Le matin, en ouverture de séance, la présidente de l’Assemblée, Marie-Antoinette Maupertuis, avait tenu le même discours que son homologue de l’Exécutif. "La responsabilité financière et morale de cette dette incombe à l’Etat. Etat coupable au mieux d’incompétence, au pire de connivence et de malversations…" Tout en écartant un possible étalement du paiement en 4 fois "pas sans frais", elle a aussi déclaré que l’argent réclamé équivaut "à un an et demi d’aides aux communes".
Un avis que ne partage pas la droite. "Vous prenez deux risques, lance Jean-Martin Mondoloni en direction de la majorité territoriale "Fà populu inseme". Les recours que vous avez formulés ne suspendent pas l’amende quotidienne qu’on se prend dans les gencives : quindeci mille euros u ghjornu ! Le mois prochain, ça fera un demi million, dans un an 5 millions et demi. La deuxième partie du risque est celle de voter un budget insincère. Vous le faites en connaissance de cause. Le contrôle de légalité ne va pas le valider. De plus, vous dites que si on paie l’amende, on ne va plus pouvoir payer l’aide aux communes. Ce que vous ne dites pas, c’est qu’en votant un budget insincère, vous n’allez pas pouvoir mandater lesdites communes."
"La maison est en train de sombrer."
En préambule, l’élu du groupe Un soffiu novu s’était également dit "inquiet des finances de la CdC indépendamment de "l’amende" qui vient aggraver cette situation. La maison est en train de sombrer", a-t-il ajouté.
Des reproches similaires
Tout comme la droite, le groupe "Avanzemu" a pointé "l’insincérité de ce budget" tout en reprochant au président de l’Exécutif "une prise de décision unilatérale" sur la non-budgétisation des fameux millions de la dette.
De plus, les discussions en toute discrétion de Gilles Simeoni avec le Premier ministre Jean Castex ont quelque peu irrité le groupe emmené par Jean-Christophe Angelini. "Il faut un minimum de partage et d’info stratégique sinon on va rejouer éternellement la même pièce, déclare le chef de file "d’Avanzemu". Si vous voulez qu’on soit partie prenante de quelque chose, il faut que vous nous fassiez partager les termes de l’équation. Vous allez nous faire venir ici pour qu’on soit témoin et pas acteur."

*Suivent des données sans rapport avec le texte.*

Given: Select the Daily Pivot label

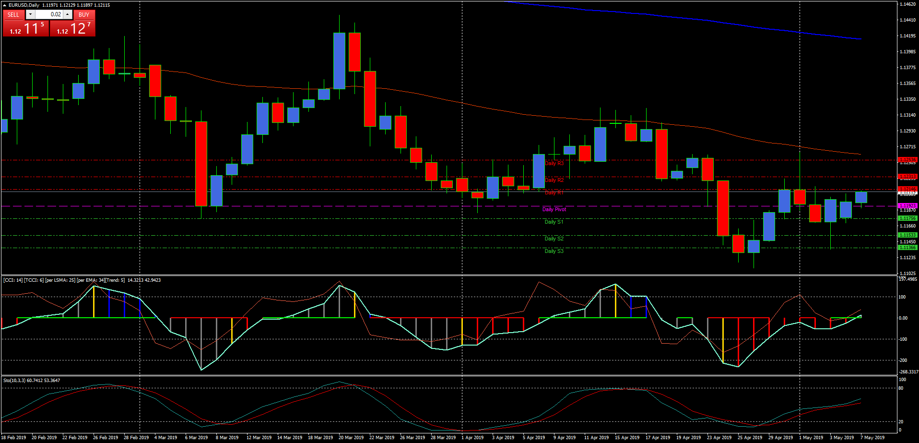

Ce même reproche "d’avoir fait cavalier seul" est aussi formulé par le groupe Core in Fronte. "Mais en tant que nationalistes et indépendatistes, on va accompagner le président, prévient Paul-Félix Benedetti sur un ton grave. On n’a pas le choix. Il y a des logiques de guerre lorsqu’on est à ce niveau-là de rupture économique. Moi, je considère qu’il y a des compagnies qui n’ont peut-être plus envie de rester en Corse. On va rester politique, on va voter ce budget supplémentaire car on veut acter qu’on ne veut pas que cet argent serve à payer un racket organisé avec la complicité de l’État."

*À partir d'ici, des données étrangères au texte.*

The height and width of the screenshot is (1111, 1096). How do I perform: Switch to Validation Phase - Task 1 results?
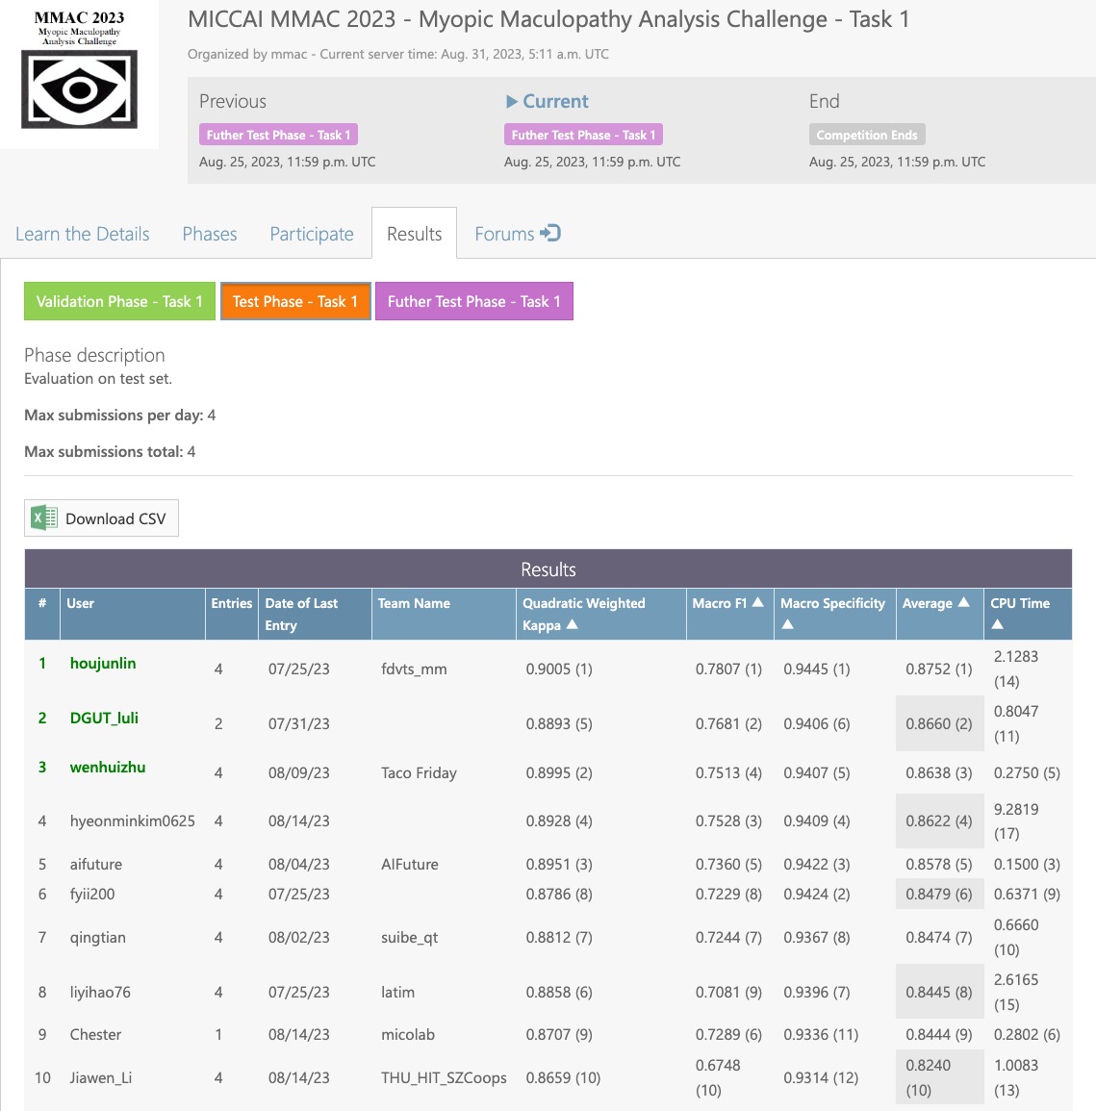point(119,301)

Si Jean-Christophe Angelini souligne que cette condamnation de la CdC "n’est pas normale et est fondamentalement injuste", il pense que, désormais, le "débat a changé de nature" : "On a un peu l’impression d’être pris en otage entre un Etat qui, décidément, persiste dans la mauvaise attitude, et un Conseil exécutif qui nous dit « si vous avancez on meurt, si vous reculez on meurt ». Alors qu’est-ce qu’on fait ?"
L'opposition attend des réponses. D’autant plus que la CdC se retrouve dans une situation délicate : l’État pourrait en effet prendre la main de la majorité nationaliste, voire procéder lui-même au règlement à la Corsica Ferries - avec l'argent de la CdC - en s'appuyant sur le "mandatement d'office". Ce qui amoindrirait considérablement la capacité d’autonomie de l'Exécutif.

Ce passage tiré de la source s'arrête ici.